For his career, Cuddyer hits righties to the tune of .273/.330/.447. He’s much better against lefties. Here’s the Mets other OF options against righties (Granderson is above)
Yoenis Cespedes .277/.317/.478
Michael Conforto .206/.317/.382 (SSS)
Juan Lagares .253/.285/.336
What this tells us, is if Cuddyer is healthy, he needs to play everyday. I think it would be wise to ease him back, but I would not limit him to a strict platoon. This means, on offense alone, the OF against righties should be: Cuddyer LF, Cespedes CF, Granderson RF. Again, this indicates Conforto should be demoted.
If Cuddyer’s not healthy, then the Mets need to figure something out with Granderson in RF. He did come through the past few nights against a lefty, but that was more about the reliever than him.
I hope Cuddyer’s really healthy because he’ll be a huge boost to the offense as he was last night. If not, he should be Granderson’s caddy against lefties.

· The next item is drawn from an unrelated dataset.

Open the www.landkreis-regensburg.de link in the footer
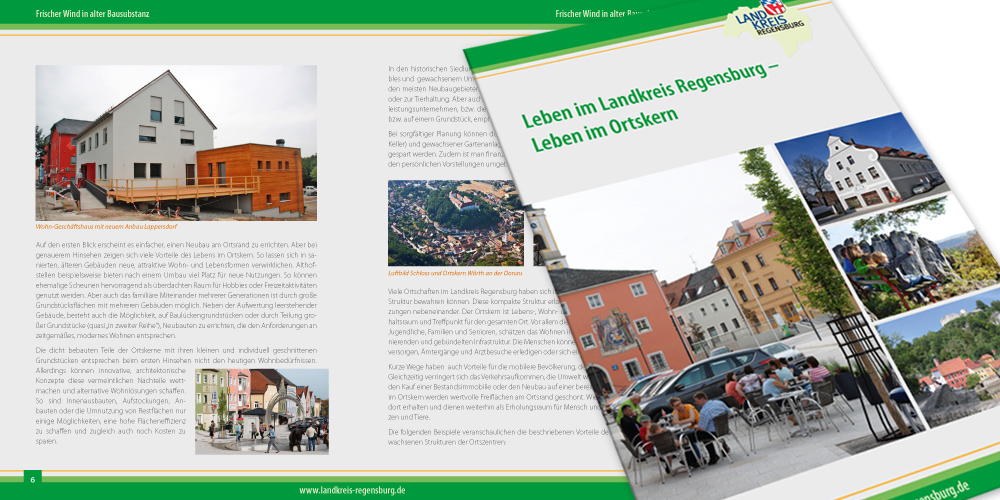[x=352, y=490]
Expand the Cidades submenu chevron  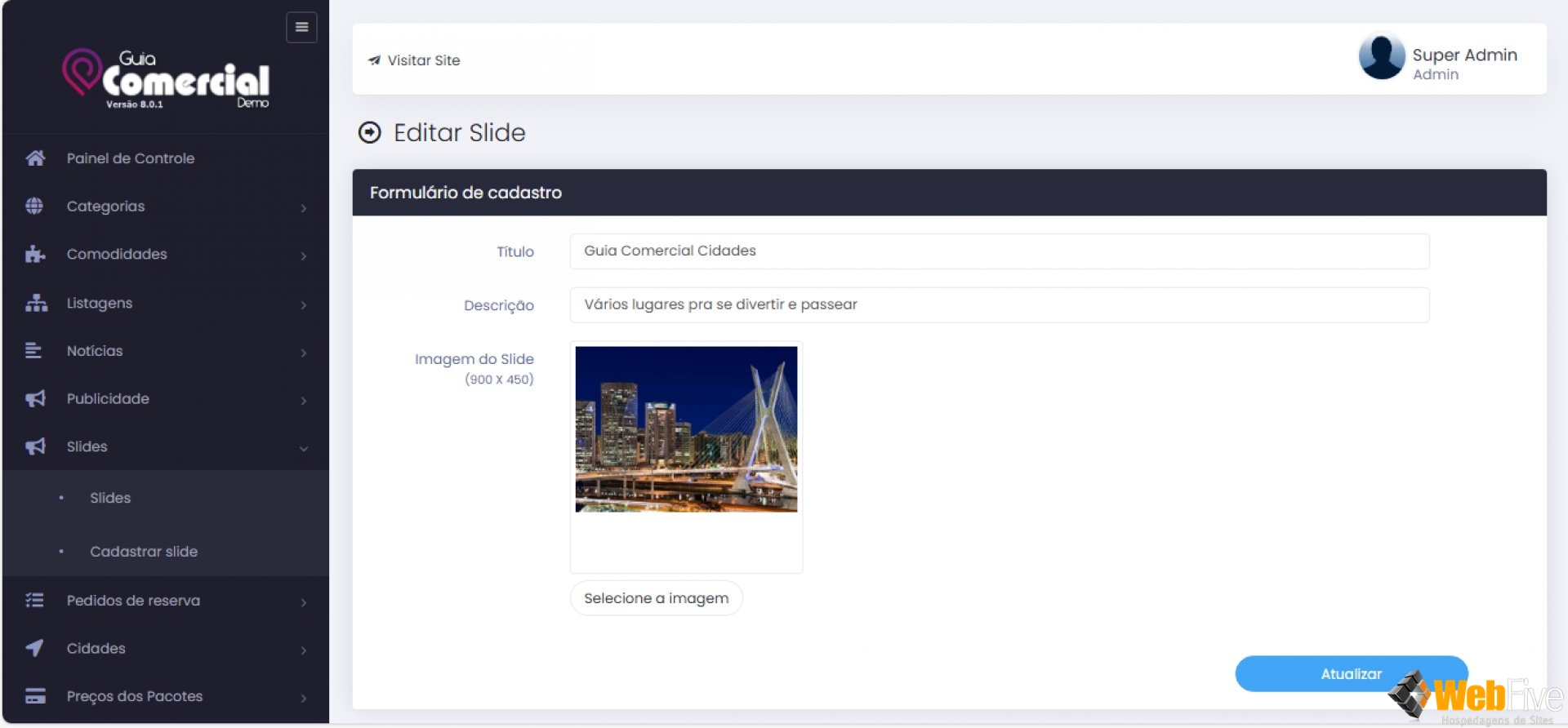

Right now, with all of these interchangeable parts, Collins has to earn his money by putting the best team on the field. He can’t gamble because there is so much to lose right now. If Cuddyer’s healthy, a lot of the risk is removed and it makes Collins’ job a lot easier. It also makes the Mets a better team.
Rarely, if ever, do you see the Mets go all-in on a season. In fact, the only time I remember it happening was 1999 when Steve Phillips traded everyone to try to improve the team after just missing out on the playoffs in 1998.
Watching that 1999 team was probably the most fun I had watching baseball. With that season came so many highlights including the Al Leiter two-hitter in the Wild Card play-in game, Pratt’s All Folks, and the Grand Slam Single. The season ended cruelly with Kenny Rogers . . . .
If you remember, that year the Mets gave away Jason Isringhausen for Billy Taylor. As we know Taylor had no regular season impact and was left off the playoff roster. It also saw Octavio Dotel get called up too soon and stay in the majors too long to the tune of a 5.38 ERA. He was warming in the bullpen when Kenny Rogers . . . .
This year, the Mets are seemingly all-in like they were in 1999. They gave up their two best prospects who have not appeared in the majors this year. In exchange the Mets received two and a half months of Tyler Clippard and Yoenis Cespedes, who is leaving as a free agent. Because of deplorable offense, Michael Conforto was rushed to the majors, and the Mets won’t send him back down.
Look, I understand going all-in. It led to a run in 1999, and to a certain extent 2000. However, in order to go all-in, you don’t hedge your bets.
For starters, that means ending the innings limits nonsense. First of all, the underlying theorem was proven incorrect. Second, the rotation is set up nicely the rest of the year if it’s left unadulterated. Third, Steven Matz must go to the bullpen upon his return from the DL.
If the Mets make the playoffs, he will be in the bullpen anyway (if he makes the postseason roster). He can be like the 2006 Adam Wainwright or the 2008 David Price out there. This will help him and the Mets. If you put him in the rotation, you mess up the rotation and you endanger the opportunity that Matz can be effective in the postseason as a reliever.
If the Mets are truly all-in as their trades and treatment of Conforto suggest, Matz will be a reliever. If the Mets put him in the rotation and try spot starts or a six man rotation in September, then they should’ve sent down Conforto. You can’t go half way in being all-in.
Let’s hope no matter what they do, it works out to their benefit. Let’s also hope we’re talking potential postseason roster moves instead.